Emilee se gratta l’arrière de la tête avec embarras.
— Je pense qu’elles en avaient après nous en vérité. Nous sommes plus ou moins en rivalité depuis un bon moment… Puis, je pense qu’elles n’avaient pas reconnu Gloria de dos… Enfin bref, tâchons d’oublier tout ça ! Amusez-vous bien et j’espère que nous nous reverrons une prochaine fois. Faut se serrer les coudes entres filles du privé.

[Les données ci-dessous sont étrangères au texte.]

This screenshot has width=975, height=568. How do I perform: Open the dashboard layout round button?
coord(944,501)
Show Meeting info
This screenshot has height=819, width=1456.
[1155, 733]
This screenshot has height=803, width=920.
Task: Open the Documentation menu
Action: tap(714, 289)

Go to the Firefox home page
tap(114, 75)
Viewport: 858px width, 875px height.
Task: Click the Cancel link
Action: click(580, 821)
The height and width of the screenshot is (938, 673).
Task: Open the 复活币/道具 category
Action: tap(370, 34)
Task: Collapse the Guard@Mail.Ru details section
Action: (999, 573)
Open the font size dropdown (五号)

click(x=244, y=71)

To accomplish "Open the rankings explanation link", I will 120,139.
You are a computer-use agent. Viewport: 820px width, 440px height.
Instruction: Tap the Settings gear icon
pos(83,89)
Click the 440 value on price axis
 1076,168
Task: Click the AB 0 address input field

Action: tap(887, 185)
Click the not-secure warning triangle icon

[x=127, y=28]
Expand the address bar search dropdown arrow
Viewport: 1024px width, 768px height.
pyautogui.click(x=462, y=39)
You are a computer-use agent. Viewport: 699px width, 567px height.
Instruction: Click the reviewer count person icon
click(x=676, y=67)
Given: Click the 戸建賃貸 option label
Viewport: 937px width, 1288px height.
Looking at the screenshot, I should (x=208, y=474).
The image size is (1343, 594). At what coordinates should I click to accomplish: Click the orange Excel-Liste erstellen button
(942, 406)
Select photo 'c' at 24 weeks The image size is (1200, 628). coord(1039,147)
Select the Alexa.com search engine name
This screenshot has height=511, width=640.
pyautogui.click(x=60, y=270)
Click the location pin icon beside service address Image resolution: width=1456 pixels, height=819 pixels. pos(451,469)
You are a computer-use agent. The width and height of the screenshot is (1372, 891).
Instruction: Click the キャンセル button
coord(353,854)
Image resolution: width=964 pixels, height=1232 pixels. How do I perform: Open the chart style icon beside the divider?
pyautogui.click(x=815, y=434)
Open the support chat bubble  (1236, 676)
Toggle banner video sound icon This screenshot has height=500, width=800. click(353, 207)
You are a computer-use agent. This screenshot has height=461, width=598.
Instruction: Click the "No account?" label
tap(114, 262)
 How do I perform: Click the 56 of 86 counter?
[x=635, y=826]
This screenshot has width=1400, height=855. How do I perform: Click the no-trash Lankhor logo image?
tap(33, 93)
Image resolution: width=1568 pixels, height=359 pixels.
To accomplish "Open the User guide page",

Emilee fit un clin d’œil tout en mettant une veste en jean sur ses épaules. Ishtar les salua en gesticulant les mains.
— À bientôt !
— Attendez ! les interrompit brusquement Shizuka. J’allais oublier… Voici notre carte ! Si vous passez à Kibou…
— Merci. Nous n’y manquerons pas. Bye bye !
Sur ces mots, elles saluèrent une dernière fois et quittèrent le local. Flora qui n’avait pas osé leur parler les salua en baissant timidement la tête avant de sortir.
Après peu, les filles de Tentakool et de NyuuStore quittèrent à leur tour le local.
Même si le mot d’ordre était de s’amuser, l’humeur de Gloria s’était bien détériorée.